The question which really presented itself to General Lee at Gettysburg was, whether he should attack the enemy in that position, or retreat. Between these alternatives he had to choose, and, if he decided to attack, it was necessary to attack as promptly as possible. Whether or not he chose wisely as between those alternatives, is the proper question for discussion.

Had General Longstreet been content to let that question be settled before the tribunal of history, on the facts as presented in General Lee's report and other authentic forms, I know of no one who would have been disposed to assail his war record, or submit his own operations at Gettysburg to a crucial test. But when his overweening vanity and egotism caused him to enter the arena, as a contestant for the highest honors of that and all other campaigns of the Army of Northern Virginia, by depreciating its commander, his pretensions could not be allowed to pass unquestioned.
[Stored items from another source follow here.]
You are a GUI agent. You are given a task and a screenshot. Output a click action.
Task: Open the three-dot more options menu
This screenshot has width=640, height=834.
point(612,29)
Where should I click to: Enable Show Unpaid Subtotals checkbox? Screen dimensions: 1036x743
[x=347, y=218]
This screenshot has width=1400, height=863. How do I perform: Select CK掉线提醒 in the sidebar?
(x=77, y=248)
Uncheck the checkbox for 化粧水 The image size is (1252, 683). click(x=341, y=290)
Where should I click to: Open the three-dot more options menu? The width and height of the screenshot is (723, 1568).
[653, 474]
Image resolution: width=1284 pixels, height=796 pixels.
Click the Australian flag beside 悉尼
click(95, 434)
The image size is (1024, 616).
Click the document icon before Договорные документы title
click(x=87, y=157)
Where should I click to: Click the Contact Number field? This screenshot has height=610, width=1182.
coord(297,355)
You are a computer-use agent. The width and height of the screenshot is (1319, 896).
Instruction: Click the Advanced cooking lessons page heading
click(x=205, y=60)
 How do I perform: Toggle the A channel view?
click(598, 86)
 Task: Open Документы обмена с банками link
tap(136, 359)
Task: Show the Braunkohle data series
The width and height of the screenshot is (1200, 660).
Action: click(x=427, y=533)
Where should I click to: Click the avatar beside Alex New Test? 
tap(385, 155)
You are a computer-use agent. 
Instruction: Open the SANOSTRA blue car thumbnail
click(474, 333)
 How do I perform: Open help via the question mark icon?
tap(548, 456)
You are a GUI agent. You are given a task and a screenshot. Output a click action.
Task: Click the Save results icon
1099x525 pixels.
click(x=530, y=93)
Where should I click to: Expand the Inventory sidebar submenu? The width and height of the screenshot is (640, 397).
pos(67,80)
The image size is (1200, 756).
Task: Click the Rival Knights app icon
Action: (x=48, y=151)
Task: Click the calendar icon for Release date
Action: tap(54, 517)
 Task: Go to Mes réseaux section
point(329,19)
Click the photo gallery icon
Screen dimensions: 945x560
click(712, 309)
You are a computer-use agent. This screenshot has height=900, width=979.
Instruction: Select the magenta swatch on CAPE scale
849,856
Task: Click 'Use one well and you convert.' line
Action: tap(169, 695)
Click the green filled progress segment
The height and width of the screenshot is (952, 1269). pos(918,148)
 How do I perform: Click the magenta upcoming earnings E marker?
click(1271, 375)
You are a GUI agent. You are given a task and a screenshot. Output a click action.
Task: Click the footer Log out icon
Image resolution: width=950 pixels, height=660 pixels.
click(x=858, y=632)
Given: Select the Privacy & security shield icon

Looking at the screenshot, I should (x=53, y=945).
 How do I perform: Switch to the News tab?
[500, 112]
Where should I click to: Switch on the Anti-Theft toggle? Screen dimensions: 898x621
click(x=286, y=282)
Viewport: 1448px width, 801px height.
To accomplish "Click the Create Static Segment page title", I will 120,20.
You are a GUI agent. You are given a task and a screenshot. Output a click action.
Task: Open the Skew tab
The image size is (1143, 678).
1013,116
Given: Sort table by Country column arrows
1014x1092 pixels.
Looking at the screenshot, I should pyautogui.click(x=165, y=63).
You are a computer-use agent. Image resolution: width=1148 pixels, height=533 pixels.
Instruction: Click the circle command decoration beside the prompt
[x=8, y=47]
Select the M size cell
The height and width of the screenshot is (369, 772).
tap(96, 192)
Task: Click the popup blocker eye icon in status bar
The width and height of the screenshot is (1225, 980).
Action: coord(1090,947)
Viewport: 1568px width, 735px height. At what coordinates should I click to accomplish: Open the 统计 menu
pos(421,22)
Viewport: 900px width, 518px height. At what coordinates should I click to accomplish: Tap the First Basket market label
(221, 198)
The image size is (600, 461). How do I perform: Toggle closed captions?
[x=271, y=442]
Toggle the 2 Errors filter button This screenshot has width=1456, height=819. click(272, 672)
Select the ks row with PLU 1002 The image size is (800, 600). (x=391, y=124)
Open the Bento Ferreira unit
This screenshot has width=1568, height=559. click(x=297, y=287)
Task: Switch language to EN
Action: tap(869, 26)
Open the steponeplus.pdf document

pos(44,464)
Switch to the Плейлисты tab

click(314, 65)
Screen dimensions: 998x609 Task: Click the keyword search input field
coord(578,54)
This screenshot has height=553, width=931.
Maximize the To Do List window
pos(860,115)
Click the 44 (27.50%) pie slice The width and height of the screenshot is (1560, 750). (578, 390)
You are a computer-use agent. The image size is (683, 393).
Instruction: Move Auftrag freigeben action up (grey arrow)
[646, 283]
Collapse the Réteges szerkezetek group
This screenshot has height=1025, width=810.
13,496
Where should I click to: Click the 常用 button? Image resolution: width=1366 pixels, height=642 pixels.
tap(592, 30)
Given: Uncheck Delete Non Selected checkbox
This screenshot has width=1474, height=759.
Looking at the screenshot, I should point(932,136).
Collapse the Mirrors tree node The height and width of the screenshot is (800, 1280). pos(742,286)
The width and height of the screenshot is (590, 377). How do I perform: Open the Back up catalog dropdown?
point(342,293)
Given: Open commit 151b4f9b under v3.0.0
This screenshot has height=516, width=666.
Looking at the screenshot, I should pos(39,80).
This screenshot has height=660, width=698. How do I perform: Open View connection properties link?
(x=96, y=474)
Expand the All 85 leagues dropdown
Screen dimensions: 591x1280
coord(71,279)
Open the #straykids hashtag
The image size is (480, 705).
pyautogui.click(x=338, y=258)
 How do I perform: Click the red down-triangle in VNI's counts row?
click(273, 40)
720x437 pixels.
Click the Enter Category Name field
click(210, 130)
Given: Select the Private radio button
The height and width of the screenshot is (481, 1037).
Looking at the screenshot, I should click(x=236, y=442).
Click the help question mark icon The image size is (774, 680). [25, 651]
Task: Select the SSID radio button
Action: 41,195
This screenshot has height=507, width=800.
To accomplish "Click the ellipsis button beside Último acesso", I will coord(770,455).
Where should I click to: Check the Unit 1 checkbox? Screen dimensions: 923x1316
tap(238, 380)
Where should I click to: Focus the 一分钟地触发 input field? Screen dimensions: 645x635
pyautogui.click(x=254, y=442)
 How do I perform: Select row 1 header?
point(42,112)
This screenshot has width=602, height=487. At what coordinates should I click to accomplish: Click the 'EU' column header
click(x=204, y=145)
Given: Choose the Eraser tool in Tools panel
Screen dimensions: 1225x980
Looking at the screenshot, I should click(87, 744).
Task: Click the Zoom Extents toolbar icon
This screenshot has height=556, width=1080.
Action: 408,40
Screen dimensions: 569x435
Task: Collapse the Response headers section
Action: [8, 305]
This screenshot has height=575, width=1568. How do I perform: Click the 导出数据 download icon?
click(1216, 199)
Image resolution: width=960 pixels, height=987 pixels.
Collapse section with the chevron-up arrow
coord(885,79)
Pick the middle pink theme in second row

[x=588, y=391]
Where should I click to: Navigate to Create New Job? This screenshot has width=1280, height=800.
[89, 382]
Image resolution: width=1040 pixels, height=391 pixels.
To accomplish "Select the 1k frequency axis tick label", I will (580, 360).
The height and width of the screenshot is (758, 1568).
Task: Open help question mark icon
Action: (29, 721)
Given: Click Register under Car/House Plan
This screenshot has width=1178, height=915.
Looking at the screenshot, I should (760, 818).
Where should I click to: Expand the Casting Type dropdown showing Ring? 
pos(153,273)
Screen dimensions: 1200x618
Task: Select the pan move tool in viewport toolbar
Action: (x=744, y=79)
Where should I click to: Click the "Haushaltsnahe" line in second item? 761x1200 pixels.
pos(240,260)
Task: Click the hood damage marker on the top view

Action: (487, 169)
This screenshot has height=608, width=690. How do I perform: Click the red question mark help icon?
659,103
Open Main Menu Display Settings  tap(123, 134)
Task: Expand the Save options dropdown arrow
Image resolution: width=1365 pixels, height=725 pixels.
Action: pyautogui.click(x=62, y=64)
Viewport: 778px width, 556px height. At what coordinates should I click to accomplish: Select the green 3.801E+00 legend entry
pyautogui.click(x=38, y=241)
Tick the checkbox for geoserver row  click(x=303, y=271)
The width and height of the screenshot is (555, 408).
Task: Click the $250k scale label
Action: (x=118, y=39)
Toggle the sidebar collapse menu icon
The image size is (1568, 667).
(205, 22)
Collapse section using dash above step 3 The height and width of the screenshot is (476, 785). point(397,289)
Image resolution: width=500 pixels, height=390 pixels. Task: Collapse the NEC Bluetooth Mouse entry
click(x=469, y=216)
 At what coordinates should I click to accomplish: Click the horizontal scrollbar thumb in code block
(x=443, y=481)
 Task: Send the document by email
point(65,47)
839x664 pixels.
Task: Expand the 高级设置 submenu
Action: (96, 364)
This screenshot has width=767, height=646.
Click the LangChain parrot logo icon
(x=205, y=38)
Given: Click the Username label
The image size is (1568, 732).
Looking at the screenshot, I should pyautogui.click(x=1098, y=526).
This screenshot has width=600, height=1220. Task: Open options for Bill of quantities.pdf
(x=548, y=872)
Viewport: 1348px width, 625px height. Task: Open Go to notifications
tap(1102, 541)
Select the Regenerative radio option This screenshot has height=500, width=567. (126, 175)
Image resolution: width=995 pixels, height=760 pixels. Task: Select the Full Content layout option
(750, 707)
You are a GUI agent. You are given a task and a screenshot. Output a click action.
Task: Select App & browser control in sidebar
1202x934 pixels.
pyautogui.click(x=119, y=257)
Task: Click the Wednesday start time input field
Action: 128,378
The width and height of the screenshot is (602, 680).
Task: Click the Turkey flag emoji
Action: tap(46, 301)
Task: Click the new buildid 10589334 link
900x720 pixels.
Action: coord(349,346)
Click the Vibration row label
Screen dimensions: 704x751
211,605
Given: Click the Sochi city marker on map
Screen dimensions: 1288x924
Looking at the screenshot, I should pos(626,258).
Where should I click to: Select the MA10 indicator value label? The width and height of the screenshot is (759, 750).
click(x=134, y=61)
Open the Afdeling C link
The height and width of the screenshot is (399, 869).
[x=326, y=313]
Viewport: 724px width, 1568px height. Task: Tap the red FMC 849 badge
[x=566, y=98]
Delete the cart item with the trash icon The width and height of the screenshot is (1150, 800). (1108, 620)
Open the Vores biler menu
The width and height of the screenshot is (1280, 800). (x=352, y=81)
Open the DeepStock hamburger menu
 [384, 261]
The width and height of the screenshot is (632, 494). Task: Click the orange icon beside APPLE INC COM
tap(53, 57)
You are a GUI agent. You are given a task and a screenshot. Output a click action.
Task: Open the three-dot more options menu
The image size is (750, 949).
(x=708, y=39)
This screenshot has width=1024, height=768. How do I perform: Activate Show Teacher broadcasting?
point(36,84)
But for his own folly, and his exorbitant demands for historic honors, there would have been a general disposition to remember to his credit his meritorious deeds, while the mantle of charity would have been allowed to fall upon his shortcomings.

If he has now suffered in the controversy which he has provoked, he has but met the fate of all who, not content with receiving the credit justly due them, aspire to honors to which they are not entitled.

In all that I have written in this controversy, my sole purpose has been to vindicate the fame of the great commander of the Army of Northern Virginia and the truth of history.